I am interested in TEXT_DETECTION of Google Vision API, it works impressively. But it seems that TEXT_DETECTION only gives exactly result when the text is in English. In my case, i want to use TEXT_DETECTION in a quite narrow context, for example detection text on ads banners in specific language (in Vietnamese for my case). Can i train the machine on my own data collection to get more exactly result? And how to implement this?
Beside TEXT_DETECTION of Google Vision API, Google also has Google's Optical Character Recognition (OCR) software using dependencies of Tesseract. As i known, they have different algorithms to detect text. I used both Google Docs and TEXT_DETECTION of Google Vision API to read text (in Vietnamse) from a picture. Google Docs gave a good result but Vision API didn't. Why Google Vision API does not inherit advantages of Google OCR?

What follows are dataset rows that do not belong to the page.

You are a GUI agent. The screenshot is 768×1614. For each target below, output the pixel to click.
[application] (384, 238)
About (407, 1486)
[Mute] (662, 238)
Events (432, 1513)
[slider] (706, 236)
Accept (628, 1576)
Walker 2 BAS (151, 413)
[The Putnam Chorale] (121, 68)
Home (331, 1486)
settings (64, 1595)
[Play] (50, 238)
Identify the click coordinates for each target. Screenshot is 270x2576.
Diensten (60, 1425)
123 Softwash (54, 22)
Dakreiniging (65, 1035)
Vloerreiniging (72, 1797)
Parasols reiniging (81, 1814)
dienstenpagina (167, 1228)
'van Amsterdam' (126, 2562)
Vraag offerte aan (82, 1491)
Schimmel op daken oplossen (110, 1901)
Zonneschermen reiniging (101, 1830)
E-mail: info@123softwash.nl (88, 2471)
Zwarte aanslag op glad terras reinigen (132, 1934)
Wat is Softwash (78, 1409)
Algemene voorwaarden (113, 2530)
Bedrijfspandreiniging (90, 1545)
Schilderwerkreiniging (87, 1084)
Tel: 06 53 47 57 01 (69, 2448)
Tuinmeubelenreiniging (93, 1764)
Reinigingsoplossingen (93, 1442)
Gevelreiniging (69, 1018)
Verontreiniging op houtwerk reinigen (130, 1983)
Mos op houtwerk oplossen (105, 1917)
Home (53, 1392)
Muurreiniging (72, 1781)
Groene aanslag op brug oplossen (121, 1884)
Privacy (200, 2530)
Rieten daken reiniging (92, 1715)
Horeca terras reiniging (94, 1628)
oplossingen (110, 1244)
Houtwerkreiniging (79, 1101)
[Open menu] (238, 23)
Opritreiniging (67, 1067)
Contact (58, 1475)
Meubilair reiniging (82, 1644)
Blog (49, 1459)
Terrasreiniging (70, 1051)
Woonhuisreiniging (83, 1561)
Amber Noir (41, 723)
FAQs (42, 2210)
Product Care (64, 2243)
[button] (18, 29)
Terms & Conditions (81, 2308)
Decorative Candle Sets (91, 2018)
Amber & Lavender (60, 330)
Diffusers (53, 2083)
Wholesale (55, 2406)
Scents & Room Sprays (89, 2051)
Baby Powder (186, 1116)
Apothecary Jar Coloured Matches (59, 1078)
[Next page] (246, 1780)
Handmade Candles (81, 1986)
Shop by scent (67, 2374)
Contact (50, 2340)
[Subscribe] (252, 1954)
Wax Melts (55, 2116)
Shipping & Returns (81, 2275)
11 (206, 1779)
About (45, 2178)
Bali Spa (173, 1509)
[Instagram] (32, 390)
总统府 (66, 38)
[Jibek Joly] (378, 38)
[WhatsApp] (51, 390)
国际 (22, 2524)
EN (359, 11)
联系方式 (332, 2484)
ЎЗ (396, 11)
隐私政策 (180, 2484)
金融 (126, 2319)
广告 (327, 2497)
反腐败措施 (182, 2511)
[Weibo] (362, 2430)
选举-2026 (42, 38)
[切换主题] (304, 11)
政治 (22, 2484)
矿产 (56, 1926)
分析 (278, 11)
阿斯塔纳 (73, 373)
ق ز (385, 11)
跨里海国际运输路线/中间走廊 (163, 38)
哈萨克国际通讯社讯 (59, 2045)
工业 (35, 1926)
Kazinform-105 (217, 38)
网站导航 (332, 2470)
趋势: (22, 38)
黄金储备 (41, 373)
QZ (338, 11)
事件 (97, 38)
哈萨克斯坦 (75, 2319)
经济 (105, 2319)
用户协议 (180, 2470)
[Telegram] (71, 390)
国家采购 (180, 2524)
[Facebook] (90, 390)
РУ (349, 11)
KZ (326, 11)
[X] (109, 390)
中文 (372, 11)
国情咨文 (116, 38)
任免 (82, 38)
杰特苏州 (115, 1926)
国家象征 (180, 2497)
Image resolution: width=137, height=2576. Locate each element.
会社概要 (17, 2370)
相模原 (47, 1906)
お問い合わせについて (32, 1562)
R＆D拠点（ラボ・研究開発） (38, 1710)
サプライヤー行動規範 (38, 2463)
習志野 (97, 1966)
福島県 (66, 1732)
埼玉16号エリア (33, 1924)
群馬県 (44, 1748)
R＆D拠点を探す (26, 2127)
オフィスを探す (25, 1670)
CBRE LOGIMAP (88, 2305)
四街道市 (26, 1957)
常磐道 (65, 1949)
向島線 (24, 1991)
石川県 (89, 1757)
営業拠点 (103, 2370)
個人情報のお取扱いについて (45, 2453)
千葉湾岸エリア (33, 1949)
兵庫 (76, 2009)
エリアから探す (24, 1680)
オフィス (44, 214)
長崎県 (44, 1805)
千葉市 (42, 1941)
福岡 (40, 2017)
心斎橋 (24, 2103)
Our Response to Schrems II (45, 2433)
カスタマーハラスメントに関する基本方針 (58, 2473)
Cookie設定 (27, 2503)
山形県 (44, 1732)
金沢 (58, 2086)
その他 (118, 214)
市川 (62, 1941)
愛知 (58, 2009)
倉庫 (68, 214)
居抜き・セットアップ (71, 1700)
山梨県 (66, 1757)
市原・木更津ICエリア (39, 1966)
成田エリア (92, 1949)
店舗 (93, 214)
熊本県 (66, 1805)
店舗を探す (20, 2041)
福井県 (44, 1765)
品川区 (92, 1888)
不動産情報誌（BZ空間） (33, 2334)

I want to say something more about Google Vision API Text Detection, maybe any Google Expert here and can read this. As Google announced, their TEXT_DETECTION was fantastic: "Even though the words in this image were slanted and unclear, the OCR extracts the words and their positions correctly. It even picks up the word "beacon" on the presenter's t-shirt". But for some of my pics, what happened was really funny. For example with this pic, even the words "Kem Oxit" are very big in center of pic, it was not recognized. Or in this pic, the red text "HOA CHAT NGOC VIET" in center of pic was not recognized too. There must be something wrong with the text detection algorithm.
Did you experiment with LanguageHints (link to documentation)?
Vietnamese is in the list of supported languages, if the text is always in Vietnamese, this should improve the quality of text detection.
If this wouldn't help, you cannot improve the quality of text detection by giving it your own training examples.